Voilà revenu le temps des offres publiques d'achat (OPA). On risque bien de vivre une cascade de rachats, tant les conditions cadres sont idéales. Les taux d'intérêt en Europe et aux Etats-Unis n'ont jamais été aussi bas depuis des années, ce qui permet aux entreprises de trouver facilement de quoi financer une acquisition. A cela s'ajoute qu'après trois ans de crise boursière la plupart des sociétés sont sous-évaluées. Le cours de leur action est encore bas, mais les premiers frémissements d'une remontée incitent les sociétés les plus solides à rapidement faire des acquisitions.

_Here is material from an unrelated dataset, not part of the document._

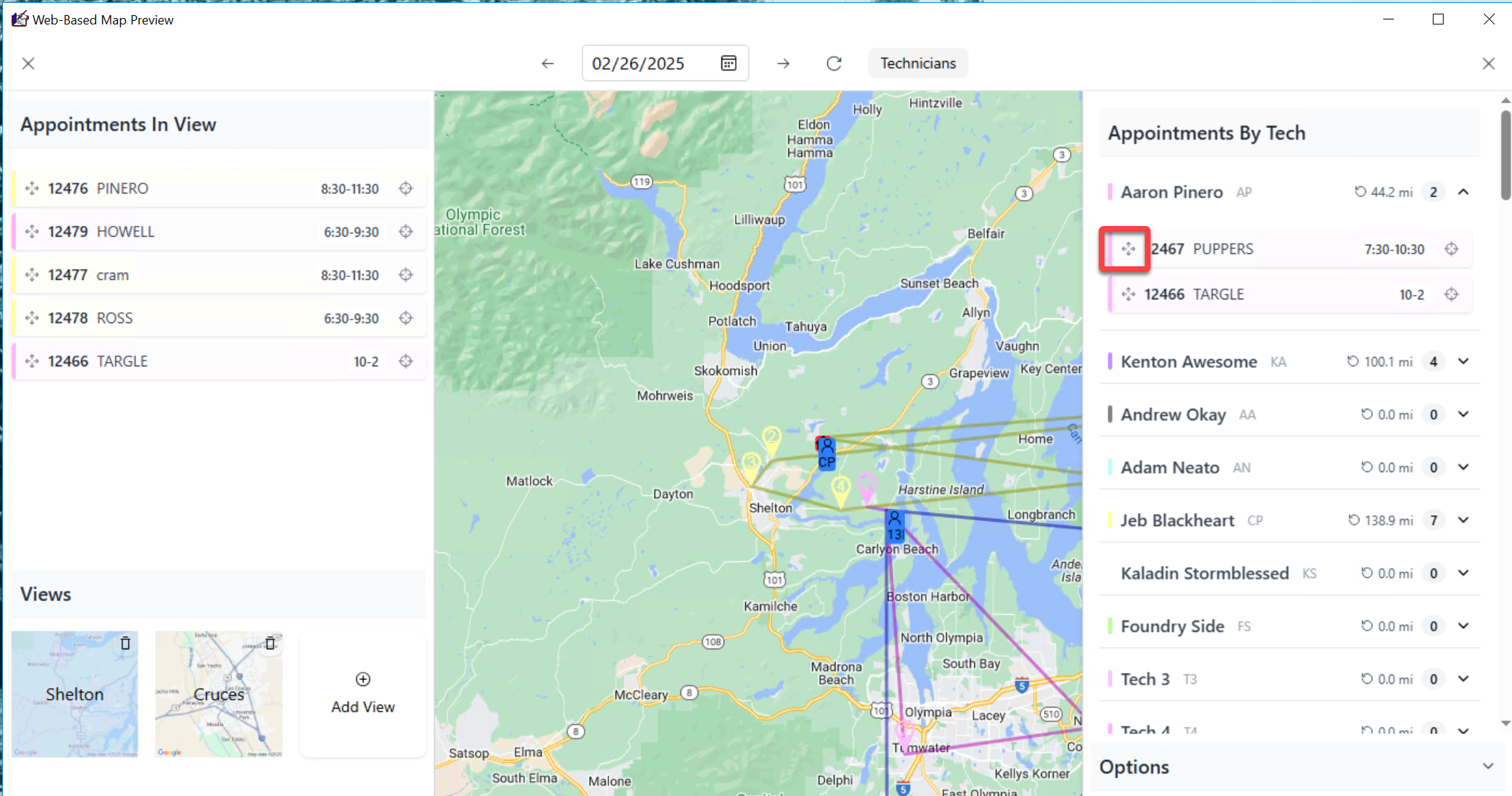This screenshot has height=796, width=1512.
Task: Click move handle for 12479 HOWELL
Action: (x=32, y=232)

L'offre d'Alcan sur Pechiney survient quelques semaines seulement après celle du numéro deux des logiciels, Oracle, sur son concurrent PeopleSoft. Un fort mouvement de concentration s'amorce pour le plus grand bonheur des banques d'affaires, médiatrices de ce genre de transactions.

Auront-elles tiré les leçons des amendes salées que les autorités de surveillance leur ont infligées pour n'avoir pas traité tous les actionnaires sur un pied d'égalité? Pas sûr. Les armes restent inégales. Les banques d'affaires continueront à favoriser les gros chasseurs.